Estaba de un humor de perros. Sencillamente, no podía concentrarme sabiendo que uno de mis objetos personales –uno muy importante- se encontraba en localización desconocida, y ello me impedía pensar con claridad. ¿Qué podía hacer?
Entonces el teléfono sonó.
Di un pequeño respingo y me apresuré a coger el terminal de nuestra línea fija, en el salón del primer piso. Había sido un idiota al no pensar en ella, me dije mientras descolgaba. Nadie respondió al otro lado de la línea, pero no le di importancia: probablemente sería publicidad o alguna tontería sobre el tercer volante del traje de novia de mi hija a la que no sabría responder adecuadamente.

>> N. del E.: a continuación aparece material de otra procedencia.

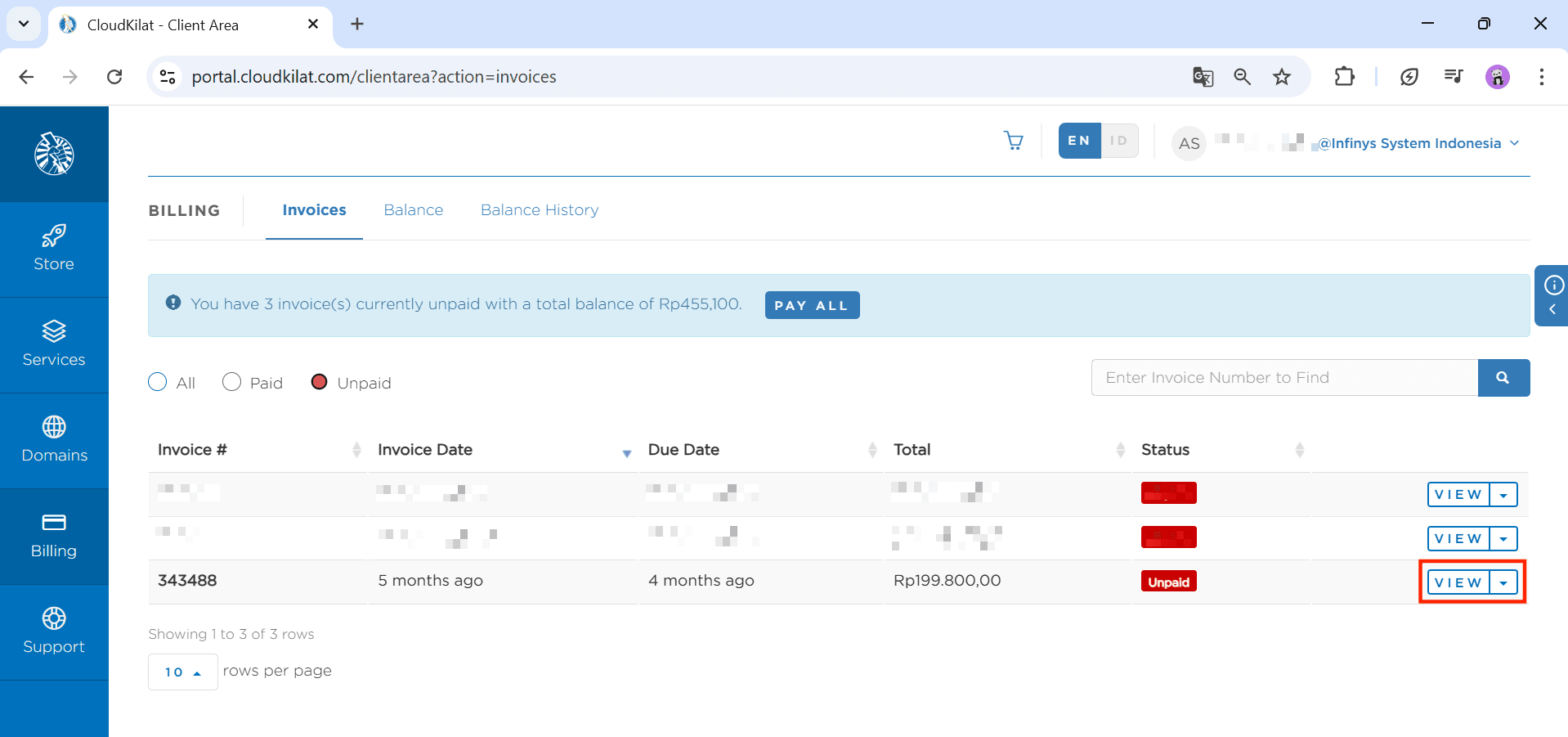The width and height of the screenshot is (1568, 737).
Task: Select the Paid filter radio button
Action: coord(232,382)
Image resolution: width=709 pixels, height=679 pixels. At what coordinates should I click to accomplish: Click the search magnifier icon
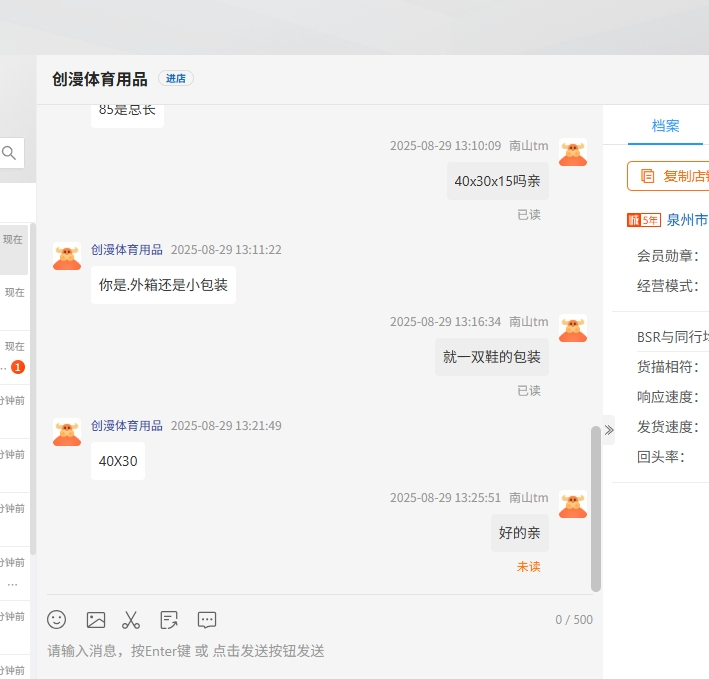9,153
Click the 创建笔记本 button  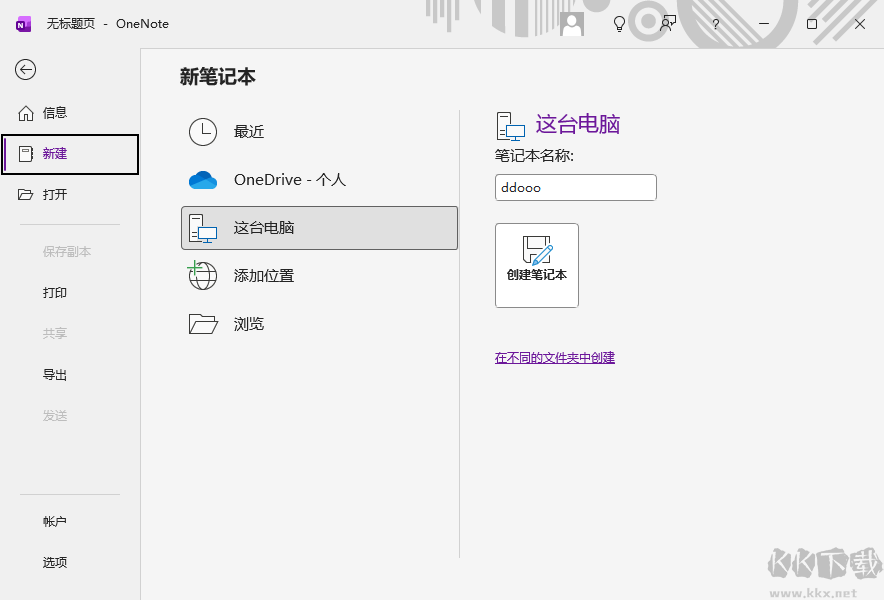537,264
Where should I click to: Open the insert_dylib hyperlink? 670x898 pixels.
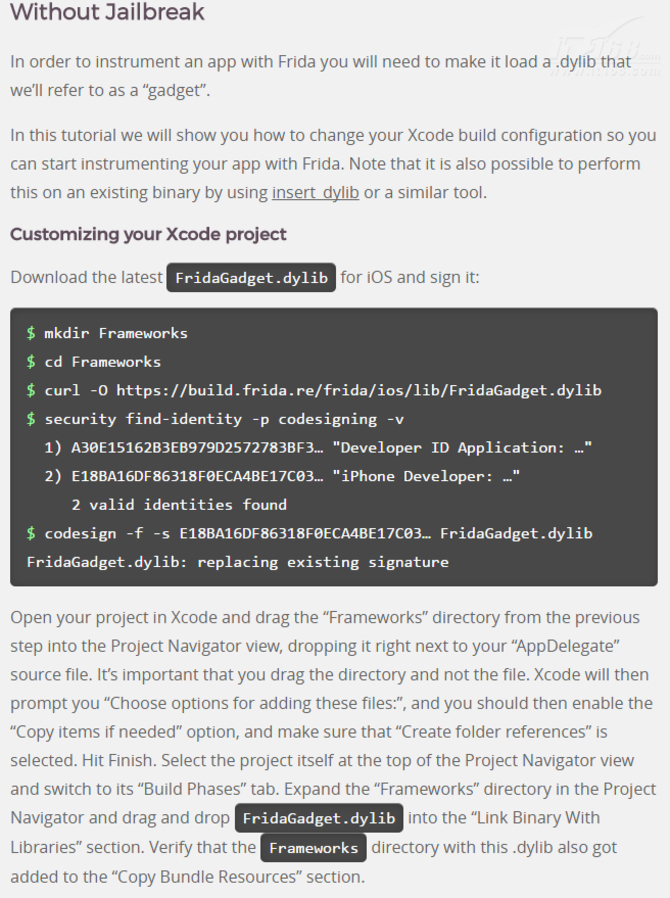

Ahora podía llamar a mi esposa para que esta me sacara de aquí, o, al menos, para volcar en ella la retahíla de quejas que iban a hacer mi cabeza explotar si no las vertía en alguna parte; pero antes averiguaría dónde había dejado mi teléfono. Marqué mi número mecánicamente y esperé a escuchar el sobrio pitido que había escogido para él. A pesar de darme señal, no lo escuché sonar en mi hogar, lo cual era extraño. Descendí con el aparato inalámbrico por las escaleras hasta la entrada, esperando escuchar su timbre, pero no sucedió. En su lugar, alguien cogió el teléfono.